Practically everything we do in our lives can now be captured and saved for posterity. A goldmine for future novelists, say, 300 years hence.

But do I really want to be showing my grandchildren 10 years from now the pizza I had for lunch today?

Luminostics – The future of do-it-yourself disease testing

Your smartphone is on its way to being able to do seemingly everything – including disease diagnosis using your smartphone.

All you do is add a sample of blood, urine or saliva to a cartridge. Then insert it into a smartphone adaptor.

Clinical trials begin next year. The launch is in 2018.

Luminostics is a futuristic Theranos. Let’s hope the execution turns out better.

Those are my favorite eight.

Beyond getting a fascinating peek into the future, there’s another reason I’m so interested in companies with futuristic products.

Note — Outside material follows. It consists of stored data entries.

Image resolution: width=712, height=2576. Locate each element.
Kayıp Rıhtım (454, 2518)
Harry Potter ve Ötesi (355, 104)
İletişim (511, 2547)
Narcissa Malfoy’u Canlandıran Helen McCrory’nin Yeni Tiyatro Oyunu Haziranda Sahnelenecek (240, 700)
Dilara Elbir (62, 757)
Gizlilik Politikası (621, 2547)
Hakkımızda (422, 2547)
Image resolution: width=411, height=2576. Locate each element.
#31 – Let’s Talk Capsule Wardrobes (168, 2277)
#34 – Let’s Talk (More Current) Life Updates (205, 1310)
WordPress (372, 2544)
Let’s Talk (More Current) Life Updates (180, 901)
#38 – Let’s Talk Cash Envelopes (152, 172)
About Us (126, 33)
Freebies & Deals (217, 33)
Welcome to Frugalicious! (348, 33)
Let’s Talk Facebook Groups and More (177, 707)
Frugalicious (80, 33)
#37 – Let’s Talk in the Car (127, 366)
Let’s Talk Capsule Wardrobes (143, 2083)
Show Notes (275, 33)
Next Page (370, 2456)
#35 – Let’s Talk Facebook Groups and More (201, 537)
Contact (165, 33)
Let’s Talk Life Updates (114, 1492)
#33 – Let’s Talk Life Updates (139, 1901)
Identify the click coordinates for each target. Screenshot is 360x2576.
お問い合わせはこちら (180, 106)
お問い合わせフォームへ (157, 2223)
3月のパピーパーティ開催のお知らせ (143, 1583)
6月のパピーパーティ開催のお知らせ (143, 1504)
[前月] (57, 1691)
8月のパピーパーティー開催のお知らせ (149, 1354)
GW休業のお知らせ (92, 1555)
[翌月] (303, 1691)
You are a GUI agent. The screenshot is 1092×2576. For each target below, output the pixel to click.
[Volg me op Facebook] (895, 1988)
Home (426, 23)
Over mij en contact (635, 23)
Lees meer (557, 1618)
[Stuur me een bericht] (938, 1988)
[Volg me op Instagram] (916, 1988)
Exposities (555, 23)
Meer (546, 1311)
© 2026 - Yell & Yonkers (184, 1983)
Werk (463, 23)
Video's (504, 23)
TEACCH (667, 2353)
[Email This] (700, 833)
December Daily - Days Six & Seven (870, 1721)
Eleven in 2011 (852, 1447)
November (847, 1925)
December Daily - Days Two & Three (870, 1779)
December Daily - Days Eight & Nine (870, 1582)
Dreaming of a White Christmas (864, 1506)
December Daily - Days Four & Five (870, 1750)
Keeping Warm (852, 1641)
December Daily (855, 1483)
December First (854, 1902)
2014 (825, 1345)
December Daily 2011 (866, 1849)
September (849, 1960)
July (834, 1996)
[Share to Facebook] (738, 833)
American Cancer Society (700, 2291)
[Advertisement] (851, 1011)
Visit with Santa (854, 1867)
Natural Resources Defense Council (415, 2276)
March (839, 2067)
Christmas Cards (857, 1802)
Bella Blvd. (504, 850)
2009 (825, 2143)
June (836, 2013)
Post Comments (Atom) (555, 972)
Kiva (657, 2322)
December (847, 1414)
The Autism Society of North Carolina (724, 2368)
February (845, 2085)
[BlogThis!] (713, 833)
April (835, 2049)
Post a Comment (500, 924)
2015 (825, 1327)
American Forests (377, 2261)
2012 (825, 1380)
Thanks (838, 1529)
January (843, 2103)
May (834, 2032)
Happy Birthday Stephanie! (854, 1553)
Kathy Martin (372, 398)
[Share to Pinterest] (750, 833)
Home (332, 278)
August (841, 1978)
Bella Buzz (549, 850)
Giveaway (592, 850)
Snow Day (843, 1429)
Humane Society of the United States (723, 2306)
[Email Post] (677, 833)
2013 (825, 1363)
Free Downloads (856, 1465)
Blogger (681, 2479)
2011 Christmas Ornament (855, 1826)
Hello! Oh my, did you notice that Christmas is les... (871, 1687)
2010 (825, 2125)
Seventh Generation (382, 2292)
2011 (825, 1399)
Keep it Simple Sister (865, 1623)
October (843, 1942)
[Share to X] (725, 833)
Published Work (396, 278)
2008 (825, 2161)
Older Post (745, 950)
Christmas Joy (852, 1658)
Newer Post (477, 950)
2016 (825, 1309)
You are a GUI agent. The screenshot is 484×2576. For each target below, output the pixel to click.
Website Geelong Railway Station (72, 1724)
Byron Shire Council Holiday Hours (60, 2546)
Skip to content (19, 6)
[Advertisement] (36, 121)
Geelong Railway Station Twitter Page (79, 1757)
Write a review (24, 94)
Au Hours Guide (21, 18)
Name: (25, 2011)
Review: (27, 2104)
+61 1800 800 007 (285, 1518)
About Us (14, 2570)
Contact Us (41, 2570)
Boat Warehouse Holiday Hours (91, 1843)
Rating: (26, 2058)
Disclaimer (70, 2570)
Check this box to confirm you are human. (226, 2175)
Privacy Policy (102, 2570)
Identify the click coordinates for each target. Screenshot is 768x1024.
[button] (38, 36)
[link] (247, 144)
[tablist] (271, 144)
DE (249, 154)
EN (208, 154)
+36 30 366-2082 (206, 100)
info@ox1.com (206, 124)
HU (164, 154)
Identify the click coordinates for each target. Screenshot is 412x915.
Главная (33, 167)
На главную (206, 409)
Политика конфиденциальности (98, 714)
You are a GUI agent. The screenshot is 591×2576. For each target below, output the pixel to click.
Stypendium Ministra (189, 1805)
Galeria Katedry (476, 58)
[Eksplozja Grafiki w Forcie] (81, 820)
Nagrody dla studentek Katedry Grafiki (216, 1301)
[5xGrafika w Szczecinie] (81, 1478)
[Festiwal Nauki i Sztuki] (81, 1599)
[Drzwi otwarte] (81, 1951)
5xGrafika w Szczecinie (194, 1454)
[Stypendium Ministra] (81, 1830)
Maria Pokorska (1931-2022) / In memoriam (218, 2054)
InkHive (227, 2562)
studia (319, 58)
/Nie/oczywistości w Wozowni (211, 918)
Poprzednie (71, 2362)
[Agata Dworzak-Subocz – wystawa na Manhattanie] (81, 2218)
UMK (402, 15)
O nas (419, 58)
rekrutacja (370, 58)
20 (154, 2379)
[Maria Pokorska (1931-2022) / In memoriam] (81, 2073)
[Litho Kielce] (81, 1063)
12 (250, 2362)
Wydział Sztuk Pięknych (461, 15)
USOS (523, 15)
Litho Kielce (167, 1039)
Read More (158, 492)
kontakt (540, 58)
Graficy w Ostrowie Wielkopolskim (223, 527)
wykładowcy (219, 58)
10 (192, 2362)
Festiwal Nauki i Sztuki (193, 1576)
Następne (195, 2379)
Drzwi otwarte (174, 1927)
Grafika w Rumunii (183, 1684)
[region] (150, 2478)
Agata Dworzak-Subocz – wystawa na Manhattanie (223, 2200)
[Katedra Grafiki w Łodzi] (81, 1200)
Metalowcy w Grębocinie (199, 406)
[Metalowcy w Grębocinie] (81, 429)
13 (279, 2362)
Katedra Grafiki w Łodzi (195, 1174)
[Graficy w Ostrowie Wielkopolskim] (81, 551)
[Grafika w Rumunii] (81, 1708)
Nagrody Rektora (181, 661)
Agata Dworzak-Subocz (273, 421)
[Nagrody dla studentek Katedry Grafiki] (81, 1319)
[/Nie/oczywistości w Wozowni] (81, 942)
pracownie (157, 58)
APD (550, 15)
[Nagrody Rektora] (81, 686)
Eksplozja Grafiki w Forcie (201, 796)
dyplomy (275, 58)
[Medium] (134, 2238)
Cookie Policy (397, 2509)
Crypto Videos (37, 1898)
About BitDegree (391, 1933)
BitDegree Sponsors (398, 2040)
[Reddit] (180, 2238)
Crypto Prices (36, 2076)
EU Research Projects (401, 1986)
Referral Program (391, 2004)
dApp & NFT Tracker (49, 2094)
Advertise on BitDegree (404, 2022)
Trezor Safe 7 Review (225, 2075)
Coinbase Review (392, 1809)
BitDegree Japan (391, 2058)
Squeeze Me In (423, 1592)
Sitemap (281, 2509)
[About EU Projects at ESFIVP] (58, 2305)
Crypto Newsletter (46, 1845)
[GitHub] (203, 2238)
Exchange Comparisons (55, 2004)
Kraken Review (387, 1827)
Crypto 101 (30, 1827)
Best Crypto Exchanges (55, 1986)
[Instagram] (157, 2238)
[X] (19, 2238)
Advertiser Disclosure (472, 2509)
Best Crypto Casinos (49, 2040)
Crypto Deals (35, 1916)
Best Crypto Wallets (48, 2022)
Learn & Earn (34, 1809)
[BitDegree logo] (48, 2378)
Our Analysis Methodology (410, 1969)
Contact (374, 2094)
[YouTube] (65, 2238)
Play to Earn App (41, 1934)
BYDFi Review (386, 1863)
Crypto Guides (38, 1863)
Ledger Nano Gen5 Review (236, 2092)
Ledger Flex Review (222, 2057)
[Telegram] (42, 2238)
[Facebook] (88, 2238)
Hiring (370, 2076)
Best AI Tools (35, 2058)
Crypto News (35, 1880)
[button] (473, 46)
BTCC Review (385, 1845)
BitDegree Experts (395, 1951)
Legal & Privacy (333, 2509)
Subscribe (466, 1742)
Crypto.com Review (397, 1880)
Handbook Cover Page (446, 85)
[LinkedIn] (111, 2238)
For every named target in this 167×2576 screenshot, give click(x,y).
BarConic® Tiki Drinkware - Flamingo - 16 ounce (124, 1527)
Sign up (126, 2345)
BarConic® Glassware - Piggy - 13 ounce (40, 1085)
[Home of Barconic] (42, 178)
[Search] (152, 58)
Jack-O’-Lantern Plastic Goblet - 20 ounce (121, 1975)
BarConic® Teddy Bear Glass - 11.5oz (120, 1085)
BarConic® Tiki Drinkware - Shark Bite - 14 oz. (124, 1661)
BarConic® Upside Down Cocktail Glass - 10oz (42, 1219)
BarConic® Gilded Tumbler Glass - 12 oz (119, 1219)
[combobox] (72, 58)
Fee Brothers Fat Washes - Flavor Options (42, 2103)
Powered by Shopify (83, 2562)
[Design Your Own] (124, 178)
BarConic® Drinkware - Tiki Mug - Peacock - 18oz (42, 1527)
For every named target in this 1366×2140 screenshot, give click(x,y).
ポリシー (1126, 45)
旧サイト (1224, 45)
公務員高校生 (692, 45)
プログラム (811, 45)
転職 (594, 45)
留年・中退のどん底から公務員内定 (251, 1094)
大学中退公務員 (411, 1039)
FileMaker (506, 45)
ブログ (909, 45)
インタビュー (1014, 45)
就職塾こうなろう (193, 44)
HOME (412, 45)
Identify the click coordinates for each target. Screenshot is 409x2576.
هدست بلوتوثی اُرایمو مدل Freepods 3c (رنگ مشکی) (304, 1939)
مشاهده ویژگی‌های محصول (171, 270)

They typically start with big and bold ideas – ideas that challenge our notions of what is possible to such a degree that it’s hard to take many of them seriously.

Given the level of difficulty and sheer ambition (some would say audacity) involved, it usually takes more time than usual for these companies to gain meaningful traction.

But if and when they do?

Boy oh boy, they can really take off. And early investors can make a small fortune.

I’ll be watching to see if any of these companies or any other exciting futuristic startups will be crowdfunding.

Because, as you know, not only can you look forward to using these products… but you can now invest in them as well.